## WORK INSTRUCTIONS
Leave the images behind and copy every record exactly.

## SOURCE MATERIAL

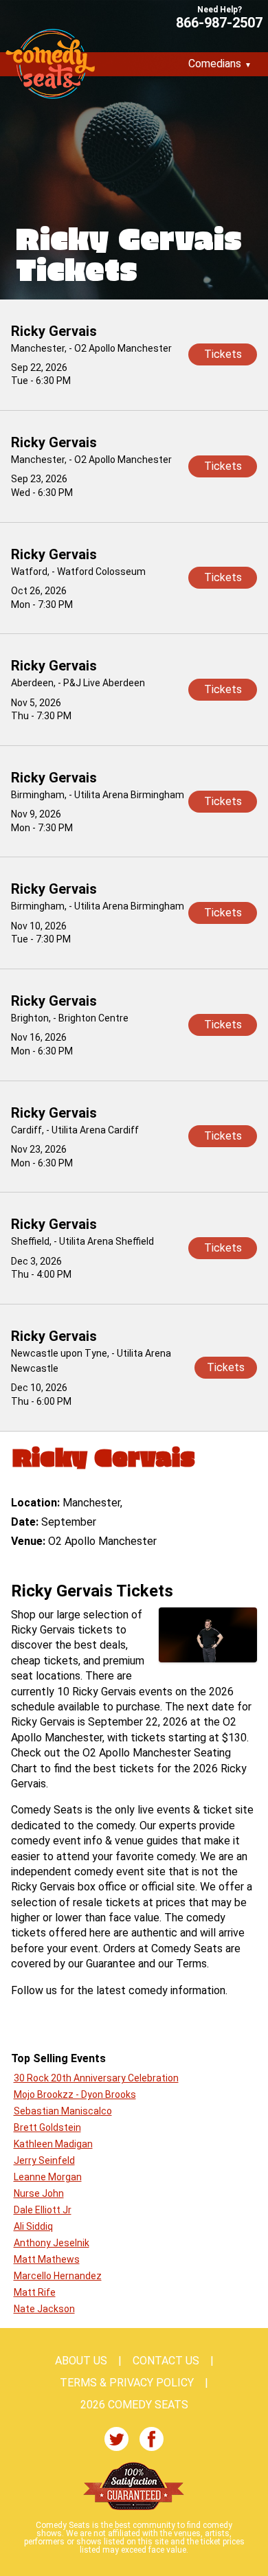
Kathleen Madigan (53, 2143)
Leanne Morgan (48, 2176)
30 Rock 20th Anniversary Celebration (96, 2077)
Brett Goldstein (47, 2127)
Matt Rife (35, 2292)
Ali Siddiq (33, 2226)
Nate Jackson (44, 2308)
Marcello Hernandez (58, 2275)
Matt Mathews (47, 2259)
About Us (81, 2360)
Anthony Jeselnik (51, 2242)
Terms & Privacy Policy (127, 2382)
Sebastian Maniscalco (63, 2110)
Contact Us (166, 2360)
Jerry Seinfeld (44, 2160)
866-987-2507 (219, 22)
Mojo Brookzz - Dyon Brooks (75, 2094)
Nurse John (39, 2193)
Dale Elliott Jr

## ANSWER BELOW
Kathleen Madigan (53, 2143)
Leanne Morgan (48, 2176)
30 Rock 20th Anniversary Celebration (96, 2077)
Brett Goldstein (47, 2127)
Matt Rife (35, 2292)
Ali Siddiq (33, 2226)
Nate Jackson (44, 2308)
Marcello Hernandez (58, 2275)
Matt Mathews (47, 2259)
About Us (81, 2360)
Anthony Jeselnik (51, 2242)
Terms & Privacy Policy (127, 2382)
Sebastian Maniscalco (63, 2110)
Contact Us (166, 2360)
Jerry Seinfeld (44, 2160)
866-987-2507 (219, 22)
Mojo Brookzz - Dyon Brooks (75, 2094)
Nurse John (39, 2193)
Dale Elliott Jr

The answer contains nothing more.